NetApp's best practices are here. See page 20, section 7.4 Best Practice Configurations. This is the same old HP tap dancing.
But instead of re-hashing what everyone already knows, let’s do a simple calculation for a highly available multi-site SAN using MetroCluster (as a side note, you know Calvin is taking it easy on you with the MetroCluster pricing.) Let’s say a customer has 10TB of NetApp raw storage at the primary site and they replicate that 10TB to a remote site for HA and disaster protection. Storage utilization is now 50% (10TB/20TB.) Take your 63% at both sites, and we won’t bother to include things like the space taken up for NetApp’s root volume and replication log files. 63% of 10TB leaves you 6.3TB of usable capacity replicated. This means you can create 6.3TB of data out of 20TB raw. That’s 31.5%. With LeftHand’s Network RAID level 2 you can split your SAN across 2 sites for a better HA solution and the customer’s utilization, according to you, is better than NetApp’s – 35%.

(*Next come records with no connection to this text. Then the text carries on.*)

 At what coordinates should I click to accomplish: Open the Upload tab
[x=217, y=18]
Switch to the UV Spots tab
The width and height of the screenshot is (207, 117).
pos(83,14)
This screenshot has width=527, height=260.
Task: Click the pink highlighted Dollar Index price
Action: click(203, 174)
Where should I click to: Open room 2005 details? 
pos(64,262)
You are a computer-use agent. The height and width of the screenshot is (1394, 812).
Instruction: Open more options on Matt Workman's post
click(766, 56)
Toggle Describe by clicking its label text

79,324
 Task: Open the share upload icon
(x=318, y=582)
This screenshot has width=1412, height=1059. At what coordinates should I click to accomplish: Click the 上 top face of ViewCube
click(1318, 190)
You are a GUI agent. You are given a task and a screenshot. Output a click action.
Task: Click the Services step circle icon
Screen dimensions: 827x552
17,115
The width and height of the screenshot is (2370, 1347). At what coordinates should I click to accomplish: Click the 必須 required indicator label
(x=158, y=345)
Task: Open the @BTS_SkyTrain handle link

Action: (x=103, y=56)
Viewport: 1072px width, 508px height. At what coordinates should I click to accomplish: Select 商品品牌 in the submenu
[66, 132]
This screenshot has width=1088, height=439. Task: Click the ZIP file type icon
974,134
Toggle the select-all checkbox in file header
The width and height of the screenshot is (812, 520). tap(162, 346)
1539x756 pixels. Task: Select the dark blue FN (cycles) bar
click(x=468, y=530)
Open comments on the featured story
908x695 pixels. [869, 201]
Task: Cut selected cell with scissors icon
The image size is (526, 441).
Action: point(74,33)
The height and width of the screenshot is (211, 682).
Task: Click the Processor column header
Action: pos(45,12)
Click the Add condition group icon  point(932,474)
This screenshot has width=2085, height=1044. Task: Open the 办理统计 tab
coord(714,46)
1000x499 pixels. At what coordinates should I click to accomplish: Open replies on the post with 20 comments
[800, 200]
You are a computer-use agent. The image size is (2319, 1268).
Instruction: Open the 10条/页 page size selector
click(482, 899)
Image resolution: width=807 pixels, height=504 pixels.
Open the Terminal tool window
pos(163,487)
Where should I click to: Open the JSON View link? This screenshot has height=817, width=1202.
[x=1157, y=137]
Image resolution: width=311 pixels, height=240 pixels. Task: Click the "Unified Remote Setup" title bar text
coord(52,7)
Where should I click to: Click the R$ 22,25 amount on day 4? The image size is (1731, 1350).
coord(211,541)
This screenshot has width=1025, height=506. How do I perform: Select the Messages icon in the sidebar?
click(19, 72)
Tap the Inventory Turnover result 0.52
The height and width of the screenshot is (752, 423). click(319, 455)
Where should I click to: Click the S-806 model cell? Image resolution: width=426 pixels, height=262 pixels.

Except it isn't anywhere near MetroCluster in terms of HA and data protection -- in fact it's nowhere near a single controller NetApp system in terms of data protection.
LeftHand is now down to 24% usable for an inferior solution.
24% usable
The Rest
Now it’s time for some education:
Network RAID is set at the volume level. Not all volumes require the advance data protection level of Network RAID level 2, therefore utilization is typically much better if used at a single site.
At which point, you now have a RAID5 solution with no lost write protection (or you turn on write-through on every disk and suffer huge IO penalties). Really, there's no point. Might as well buy a cheap Linux server and be done with it.
If you really want to get schooled let’s talk about dual-parity based network RAID and what that does for utilization. What we should really be talking about is cost and capacity utilization of NetApp GX vs. LeftHand, because that is the only product that comes close to LeftHand’s architecture. Does GX support block yet?
No, let's focus first on my claim that LHN means more space, more power, more cooling, more cost per usable TB for an inferior solution. Address that, and then you get bragging rights.